Someone saw a city worker parked in a bike lane and took a picture of them. The worker, whose name is being covered up by the city, used a city vehicle to chase the person down multiple streets and confronted them, calling the picture-taker "A little bitch" and a "f--ing p-ssy". They then threatened to follow the picture-taker home.
The worker then gave false and incomplete statements to the inspector general's office. The IG recommended that the worker be fired and put on a do-not-hire list. Nope. Streets and San merely suspended them for a month.
Not only does the city not care about enforcing bike lanes, it doesn't much care if its own workers threaten people who catch them in the act. In my opinion, that city worker should have been charged with one or more of several criminal offenses, including assault and intimidation. Why haven't they been? What would happen if someone did that to Lori Lightfoot?

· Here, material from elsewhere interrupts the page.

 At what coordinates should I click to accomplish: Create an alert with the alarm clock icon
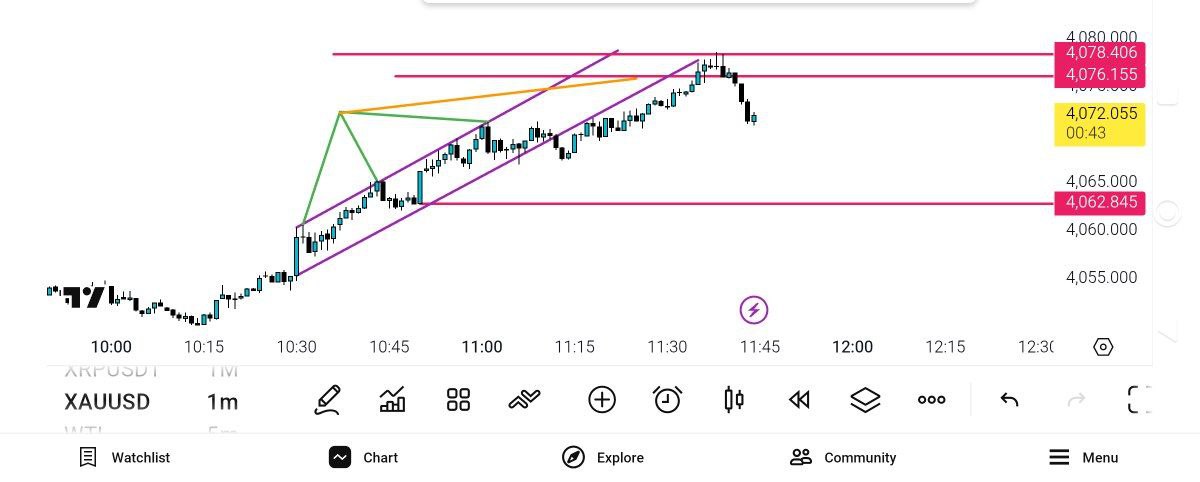(x=667, y=401)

The city authorities talk the talk about bicycle safety in Chicago, but they sure don't walk the walk.
Well, no they don't, and this is a bummer. In this instance, CDOT (i.e. the city) seems to operate in the interests of the Painters District Council, the Cement Masons Local, and the Concrete Contractor's Association of Greater Chicago. #electionyear
The tough part for cycling safety is that just because a city worker gives someone a hard time doesn't mean the union contract (again, think voting block) gets renegotiated on the spot, or that the city is going to terminate a union-dues paying worker outside of the worker's contract rules. To be even more practical, then those dues wouldn't be paid, and then the union coffers would be a little lighter, and then so would be the campaign contributions.
And if the incumbents make life lucrative for the unions (think control of CDOT) then there's not much else to ponder.
Meanwhile, nobody likes being criticized on the road. Next time somebody chases down a no-brake fixie who breaks the law and doesn't stop at a red light, the vocabulary likely won't be any warmer than our example with the city worker.
The solution? Be courteous, follow the laws, and encourage all of our fellow travelers to do the same.